_課題_
以下のレコードすべてについて、「coordinate pair」を「pair of coordinates」に書き換え、それ以外は一切変えずに改めて記してください。

--

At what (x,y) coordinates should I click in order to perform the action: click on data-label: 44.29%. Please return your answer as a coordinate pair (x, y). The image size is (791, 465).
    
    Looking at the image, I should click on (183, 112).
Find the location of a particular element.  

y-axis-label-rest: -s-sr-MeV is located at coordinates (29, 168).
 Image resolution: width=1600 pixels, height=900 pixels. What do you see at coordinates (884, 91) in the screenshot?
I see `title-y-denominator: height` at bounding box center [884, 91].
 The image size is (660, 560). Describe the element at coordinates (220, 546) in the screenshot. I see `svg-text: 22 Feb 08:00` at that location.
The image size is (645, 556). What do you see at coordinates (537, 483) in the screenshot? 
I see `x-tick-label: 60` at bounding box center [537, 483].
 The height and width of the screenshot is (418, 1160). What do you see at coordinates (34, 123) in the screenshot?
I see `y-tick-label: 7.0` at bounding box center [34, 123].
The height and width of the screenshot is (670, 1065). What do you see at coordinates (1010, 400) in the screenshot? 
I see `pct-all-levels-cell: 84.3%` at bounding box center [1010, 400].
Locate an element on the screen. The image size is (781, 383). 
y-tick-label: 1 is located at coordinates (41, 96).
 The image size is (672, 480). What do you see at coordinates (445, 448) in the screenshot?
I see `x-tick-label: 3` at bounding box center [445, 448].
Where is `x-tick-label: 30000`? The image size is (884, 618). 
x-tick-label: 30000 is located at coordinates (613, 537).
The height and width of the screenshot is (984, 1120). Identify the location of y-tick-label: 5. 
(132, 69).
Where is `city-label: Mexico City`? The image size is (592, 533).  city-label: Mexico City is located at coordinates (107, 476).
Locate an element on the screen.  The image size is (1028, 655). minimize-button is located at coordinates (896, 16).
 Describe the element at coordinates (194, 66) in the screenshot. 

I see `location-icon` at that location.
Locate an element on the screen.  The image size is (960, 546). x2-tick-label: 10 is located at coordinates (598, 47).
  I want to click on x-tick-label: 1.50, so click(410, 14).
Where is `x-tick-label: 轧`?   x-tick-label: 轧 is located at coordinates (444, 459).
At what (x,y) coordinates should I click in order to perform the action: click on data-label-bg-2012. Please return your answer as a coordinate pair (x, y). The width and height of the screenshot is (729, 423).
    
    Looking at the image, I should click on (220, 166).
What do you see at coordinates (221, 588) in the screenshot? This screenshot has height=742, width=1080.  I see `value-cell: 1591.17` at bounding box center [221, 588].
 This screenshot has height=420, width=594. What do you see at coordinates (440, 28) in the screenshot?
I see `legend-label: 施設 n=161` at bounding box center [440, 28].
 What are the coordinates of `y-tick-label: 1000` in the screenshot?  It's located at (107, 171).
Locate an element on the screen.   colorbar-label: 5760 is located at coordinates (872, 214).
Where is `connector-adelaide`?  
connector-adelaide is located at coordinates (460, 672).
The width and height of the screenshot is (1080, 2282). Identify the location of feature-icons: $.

--

_解答_
At what (x,y) coordinates should I click in order to perform the action: click on data-label: 44.29%. Please return your answer as a pair of coordinates (x, y). The image size is (791, 465).
    
    Looking at the image, I should click on (183, 112).
Find the location of a particular element.  

y-axis-label-rest: -s-sr-MeV is located at coordinates (29, 168).
 Image resolution: width=1600 pixels, height=900 pixels. What do you see at coordinates (884, 91) in the screenshot?
I see `title-y-denominator: height` at bounding box center [884, 91].
 The image size is (660, 560). Describe the element at coordinates (220, 546) in the screenshot. I see `svg-text: 22 Feb 08:00` at that location.
The image size is (645, 556). What do you see at coordinates (537, 483) in the screenshot? 
I see `x-tick-label: 60` at bounding box center [537, 483].
 The height and width of the screenshot is (418, 1160). What do you see at coordinates (34, 123) in the screenshot?
I see `y-tick-label: 7.0` at bounding box center [34, 123].
The height and width of the screenshot is (670, 1065). What do you see at coordinates (1010, 400) in the screenshot? 
I see `pct-all-levels-cell: 84.3%` at bounding box center [1010, 400].
Locate an element on the screen. The image size is (781, 383). 
y-tick-label: 1 is located at coordinates (41, 96).
 The image size is (672, 480). What do you see at coordinates (445, 448) in the screenshot?
I see `x-tick-label: 3` at bounding box center [445, 448].
Where is `x-tick-label: 30000`? The image size is (884, 618). 
x-tick-label: 30000 is located at coordinates (613, 537).
The height and width of the screenshot is (984, 1120). Identify the location of y-tick-label: 5. 
(132, 69).
Where is `city-label: Mexico City`? The image size is (592, 533).  city-label: Mexico City is located at coordinates (107, 476).
Locate an element on the screen.  The image size is (1028, 655). minimize-button is located at coordinates (896, 16).
 Describe the element at coordinates (194, 66) in the screenshot. 

I see `location-icon` at that location.
Locate an element on the screen.  The image size is (960, 546). x2-tick-label: 10 is located at coordinates (598, 47).
  I want to click on x-tick-label: 1.50, so click(410, 14).
Where is `x-tick-label: 轧`?   x-tick-label: 轧 is located at coordinates (444, 459).
At what (x,y) coordinates should I click in order to perform the action: click on data-label-bg-2012. Please return your answer as a pair of coordinates (x, y). The width and height of the screenshot is (729, 423).
    
    Looking at the image, I should click on (220, 166).
What do you see at coordinates (221, 588) in the screenshot? This screenshot has height=742, width=1080.  I see `value-cell: 1591.17` at bounding box center [221, 588].
 This screenshot has height=420, width=594. What do you see at coordinates (440, 28) in the screenshot?
I see `legend-label: 施設 n=161` at bounding box center [440, 28].
 What are the coordinates of `y-tick-label: 1000` in the screenshot?  It's located at (107, 171).
Locate an element on the screen.   colorbar-label: 5760 is located at coordinates (872, 214).
Where is `connector-adelaide`?  
connector-adelaide is located at coordinates (460, 672).
The width and height of the screenshot is (1080, 2282). Identify the location of feature-icons: $.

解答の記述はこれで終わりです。